In less than four months, Pruitt, formerly Oklahoma’s climate-change-denying attorney general, has rejected, delayed or blocked more than 30 environmental rules. And to make matters worse, he’s done it with scant input from EPA career professionals and relied on political appointees, former lobbyists and industry officials to shape policy.
So much for environmental protection in the public interest. It is natural that different EPA administrators will have different priorities, but previous ones at least demonstrated a commitment to the agency’s core mission.
Not Pruitt. He’s eviscerating Barack Obama’s Clean Power Plan, a voluntary agreement to align states and industries behind a plan to reduce carbon dioxide emissions. Oil and gas companies are about to get a pass on plugging methane leaks from their wells, a blow against reducing greenhouse gases. Pruitt also has delayed compliance with a rule to prevent explosions and spills at chemical plants, reversed a ban on the use of a pesticide that EPA scientists and doctors link to damage of children’s nervous systems, and wants to roll back Clean Waters authority over streams and small bodies of water.
A regulatory agency is supposed to be the cop on the beat and put its public protection mission ahead of corporate profits, ideological myths about climate change and expediency. When regulators allow an industry to go Wild West, people start getting hurt and corporations lose America’s trust. Corporations soon become vulnerable to criticism by activists, whether grounded in reality or not. And when a disaster occurs, the predictable response is: Why didn’t regulators do their job?
Texas knows firsthand the hazards of lax regulation. The fertilizer explosion that virtually leveled the town of West in 2013 was ruled to have been intentionally set. Nonetheless, investigations cited numerous city, state and federal regulatory failures for contributing to the magnitude of the explosion and death toll. Likewise, hydraulic fracturing became a flash-point issue both in Texas and in other states when gas industry bad actors paid too little regard to the environmental and societal concerns.
There is room for industry’s concern about the reasonableness of environmental regulations. No matter how well-intentioned, regulations trigger compliance costs. The answer is not Pruitt’s industry-friendly overcorrection.
The EPA, like other state and federal agencies, has had its share of regulatory failures. Nonetheless, Americans should expect that regulators will try to prevent dangerous excesses whenever possible.

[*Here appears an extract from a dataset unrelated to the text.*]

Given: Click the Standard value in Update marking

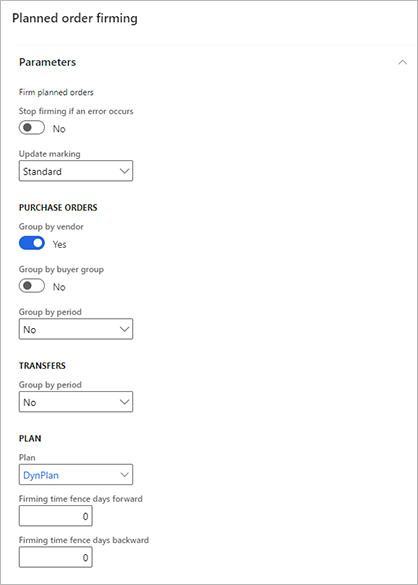Looking at the screenshot, I should 42,172.
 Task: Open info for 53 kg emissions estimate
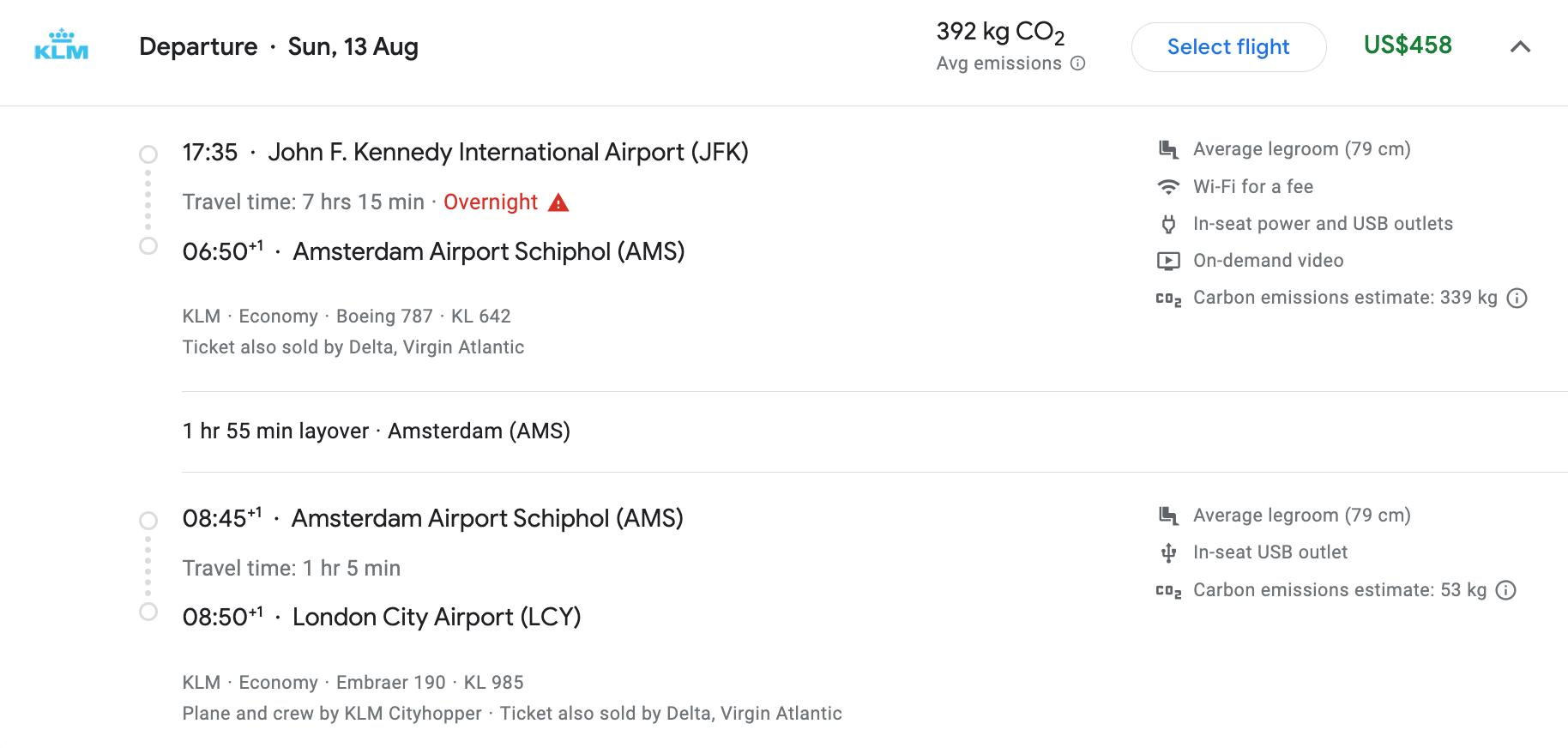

The energy world has a big stake in sensible, strong dependable regulations that citizens can trust. The industry would be wise to not bask in these short-term “gains” and guide the EPA back to a more sustainable policy that recognizes that regulatory laxity is a recipe for corporate irresponsibility and eventually problems for all of us.
The lessons of regulatory failures
Deepwater Horizon (2010): Offshore drilling companies in the Gulf of Mexico claimed they had adequate spill prevention and cleanup plans. They didn’t. Post-disaster reports showed that drillers cut corners and lax federal oversight and coziness with the industry insiders allowed those abuses to go unchecked. The entire industry faced delays and red tape in its wake.
West explosion (2013): Although investigators ruled the ammonium nitrate explosion that virtually leveled the town West was intentionally set, other post-disaster reports indicated that numerous city, state and federal regulatory failures contributed to the magnitude of the disaster.
Fracking: Combine decades of mistrust of the oil industry with the refusal of natural gas and oil producers to go along with even the most benign regulations on fracking, such as disclosing the contents of chemicals used in the process, and grass-roots protests ensued. Now, the industry is banned from fracking in cities and regions across the country.